Using TensorFlow backend.
2020-12-11 17:54:32.348641: I tensorflow/stream_executor/platform/default/dso_loader.cc:44] Successfully opened dynamic library libcudart.so.10.0
Traceback (most recent call last):
File “/usr/local/bin/tlt-train-g1”, line 5, in
from iva.common.magnet_train import main
File “/home/vpraveen/.cache/dazel/_dazel_vpraveen/715c8bafe7816f3bb6f309cd506049bb/execroot/ai_infra/bazel-out/k8-py3-fastbuild/bin/magnet/packages/iva/build_wheel.runfiles/ai_infra/iva/common/magnet_train.py”, line 13, in
ModuleNotFoundError: No module named ‘third_party’
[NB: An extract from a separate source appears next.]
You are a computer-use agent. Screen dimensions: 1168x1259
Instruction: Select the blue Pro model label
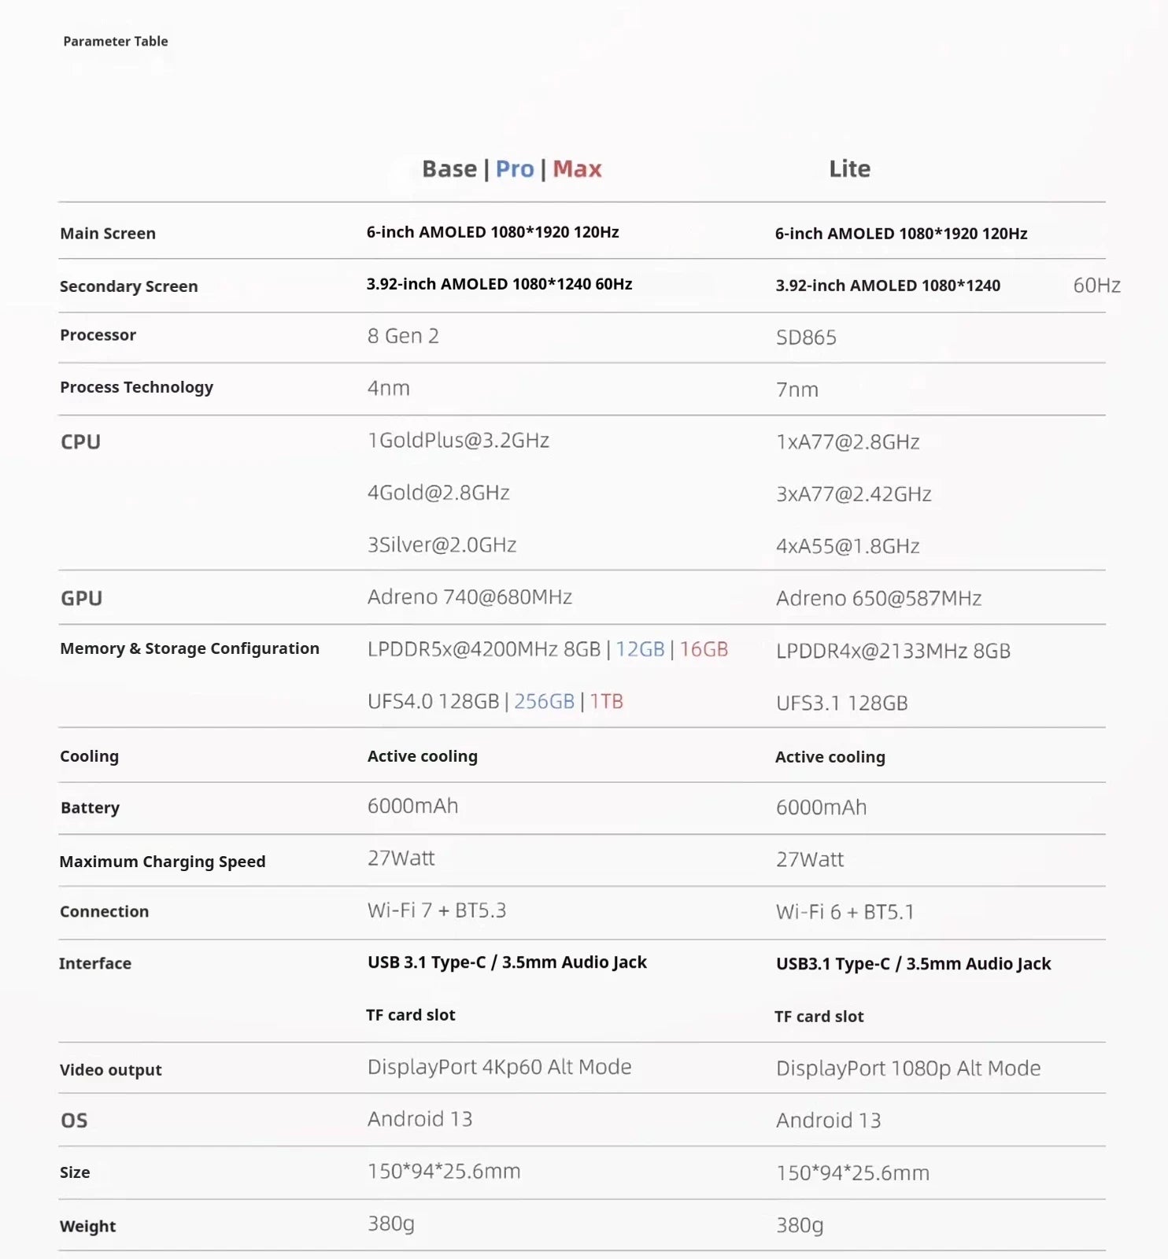(515, 169)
!tlt-train detectnet_v2 -e $SPECS_DIR/detectnet_v2_train_resnet18_kitti.txt
-r $USER_EXPERIMENT_DIR/experiment_dir_unpruned
-k $KEY
-n resnet18_detector
–gpus $NUM_GPUS

Using TensorFlow backend.
2020-12-11 17:46:55.067487: I tensorflow/stream_executor/platform/default/dso_loader.cc:44] Successfully opened dynamic library libcudart.so.10.0
Traceback (most recent call last):
File “/usr/local/bin/tlt-train-g1”, line 5, in
from iva.common.magnet_train import main
File “/home/vpraveen/.cache/dazel/_dazel_vpraveen/715c8bafe7816f3bb6f309cd506049bb/execroot/ai_infra/bazel-out/k8-py3-fastbuild/bin/magnet/packages/iva/build_wheel.runfiles/ai_infra/iva/common/magnet_train.py”, line 13, in
ModuleNotFoundError: No module named ‘third_party’

Problem report for tlt-export - October 3rd.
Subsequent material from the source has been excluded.